Top of Source data
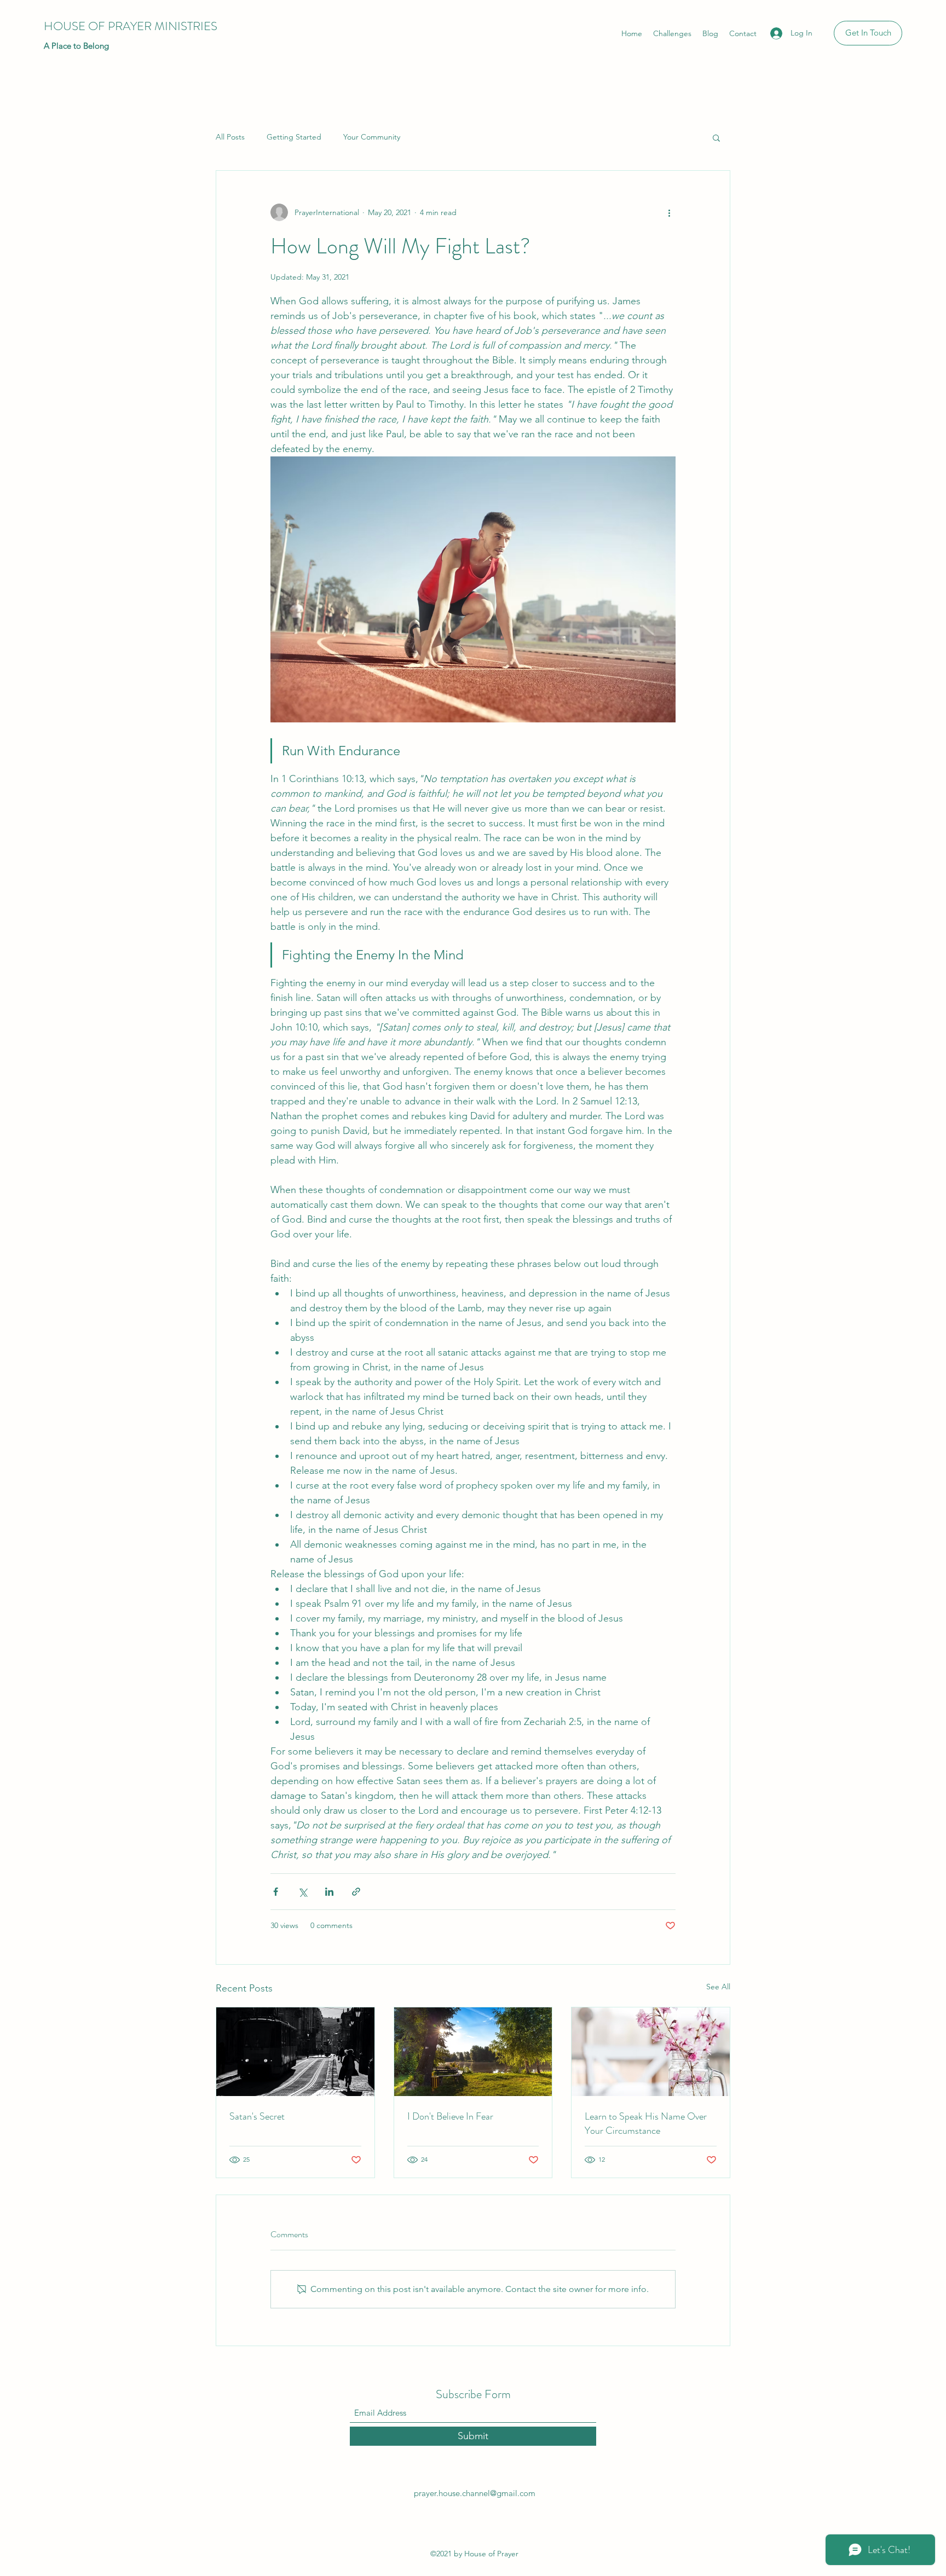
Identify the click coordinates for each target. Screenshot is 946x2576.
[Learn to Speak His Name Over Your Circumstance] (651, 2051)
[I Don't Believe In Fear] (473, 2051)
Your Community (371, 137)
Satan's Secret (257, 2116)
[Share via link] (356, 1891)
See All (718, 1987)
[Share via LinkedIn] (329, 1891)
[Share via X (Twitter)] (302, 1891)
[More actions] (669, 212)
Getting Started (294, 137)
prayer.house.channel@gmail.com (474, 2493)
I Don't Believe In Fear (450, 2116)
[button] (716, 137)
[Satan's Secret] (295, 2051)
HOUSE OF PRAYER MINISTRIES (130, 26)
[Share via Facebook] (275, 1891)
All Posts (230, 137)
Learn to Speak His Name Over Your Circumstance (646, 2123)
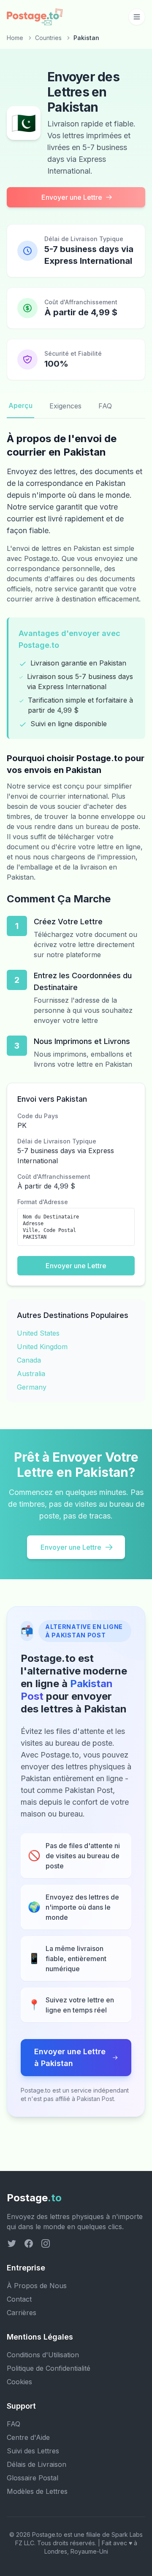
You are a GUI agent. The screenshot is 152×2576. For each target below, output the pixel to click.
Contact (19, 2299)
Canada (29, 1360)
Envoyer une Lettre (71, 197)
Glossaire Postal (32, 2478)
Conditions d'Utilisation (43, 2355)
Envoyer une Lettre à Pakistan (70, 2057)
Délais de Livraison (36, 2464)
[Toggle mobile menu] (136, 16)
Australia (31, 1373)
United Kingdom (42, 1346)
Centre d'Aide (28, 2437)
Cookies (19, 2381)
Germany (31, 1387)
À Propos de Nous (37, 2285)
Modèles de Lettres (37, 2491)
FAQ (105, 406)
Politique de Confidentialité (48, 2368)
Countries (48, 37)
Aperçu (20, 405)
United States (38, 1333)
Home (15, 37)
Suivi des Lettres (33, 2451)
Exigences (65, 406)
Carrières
Bottom of Source data
• [What the task requires]: Within the entries above, give again exactly the lines starting at the one that contains "[Satan's Secret] (295, 2051)" and ending at the one that contains "Canada (29, 1360)", leaving out the pictures.

• [Written response]:
[Satan's Secret] (295, 2051)
HOUSE OF PRAYER MINISTRIES (130, 26)
[Share via Facebook] (275, 1891)
All Posts (230, 137)
Learn to Speak His Name Over Your Circumstance (646, 2123)
You are a GUI agent. The screenshot is 152×2576. For each target below, output the pixel to click.
Contact (19, 2299)
Canada (29, 1360)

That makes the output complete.